* **Exercise inputs**
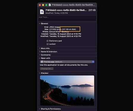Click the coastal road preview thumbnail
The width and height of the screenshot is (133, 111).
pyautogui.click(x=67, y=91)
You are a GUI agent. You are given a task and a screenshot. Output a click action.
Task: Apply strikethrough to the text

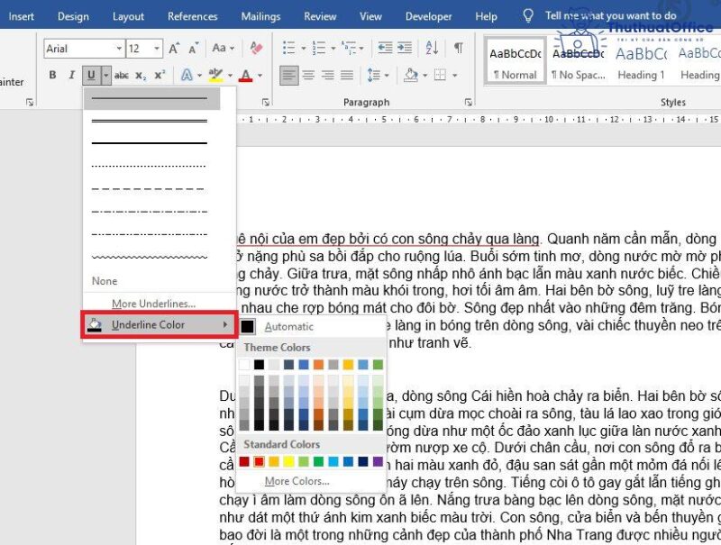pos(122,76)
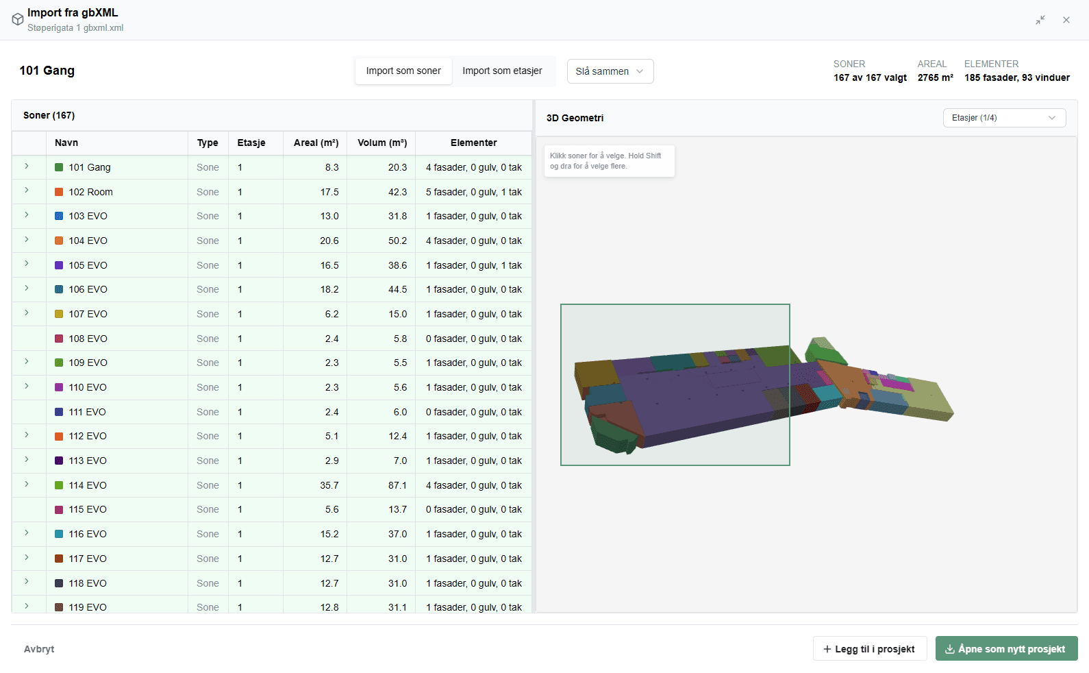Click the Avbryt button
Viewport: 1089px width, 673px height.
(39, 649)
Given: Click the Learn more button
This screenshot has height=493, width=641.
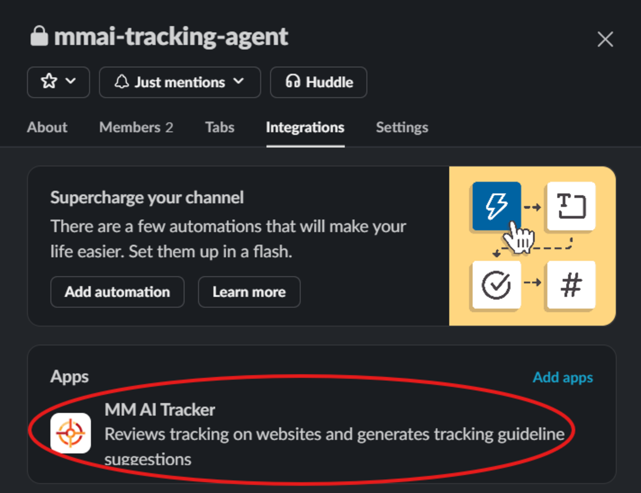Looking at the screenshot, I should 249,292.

--

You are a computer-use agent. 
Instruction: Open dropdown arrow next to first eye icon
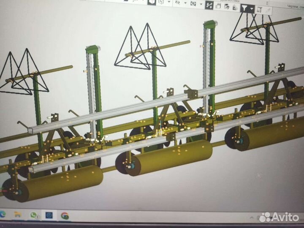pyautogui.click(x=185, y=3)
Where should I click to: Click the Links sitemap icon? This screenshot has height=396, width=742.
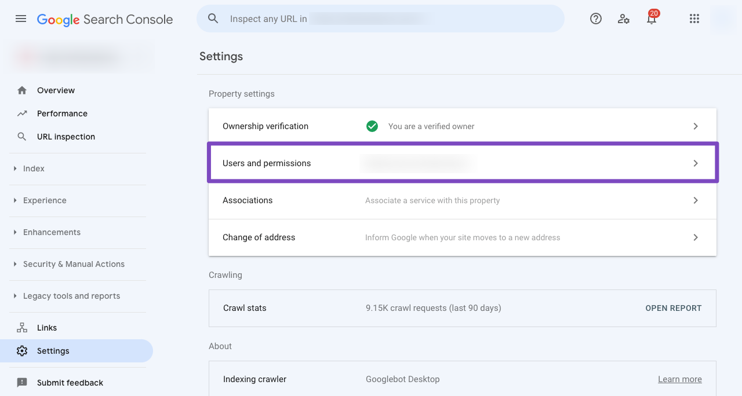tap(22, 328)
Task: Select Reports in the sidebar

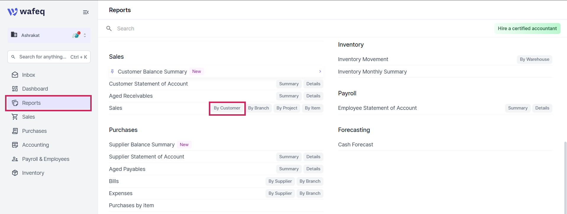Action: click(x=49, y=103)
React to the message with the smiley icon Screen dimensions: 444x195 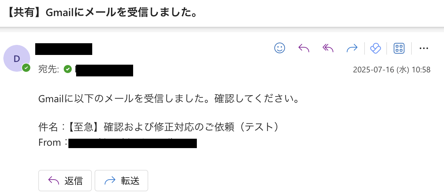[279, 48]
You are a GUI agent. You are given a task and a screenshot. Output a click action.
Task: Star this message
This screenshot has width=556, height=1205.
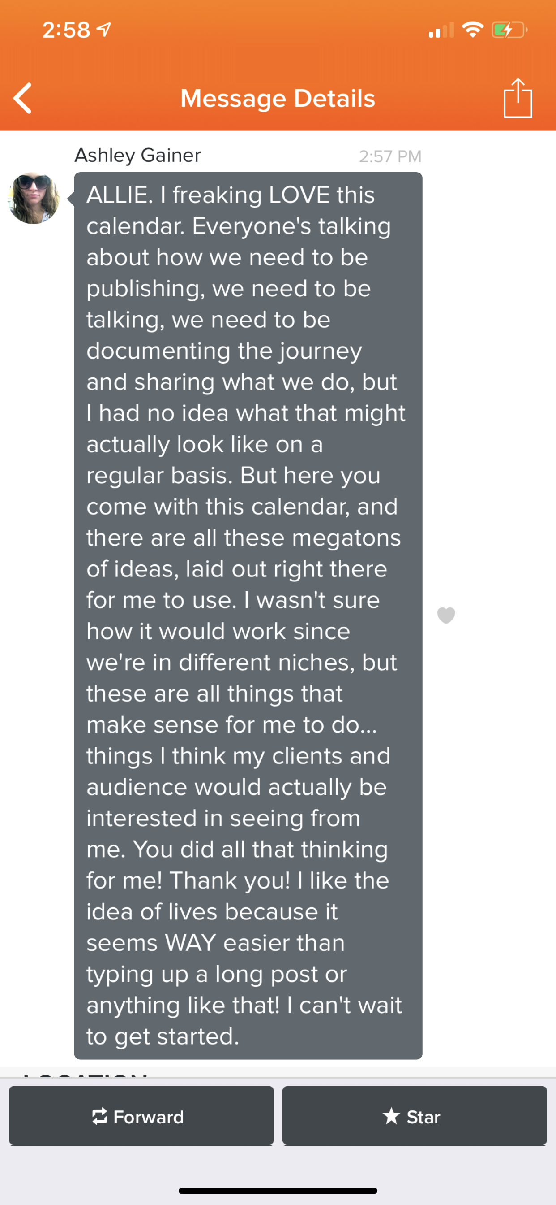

* **Task brief**
Produce only the lines from the line containing "Task: Star this message" through the line containing "This screenshot has width=556, height=1205.", inclusive of both, exactly as they stand in the entries above.

* **Result for this exercise**
Task: Star this message
This screenshot has width=556, height=1205.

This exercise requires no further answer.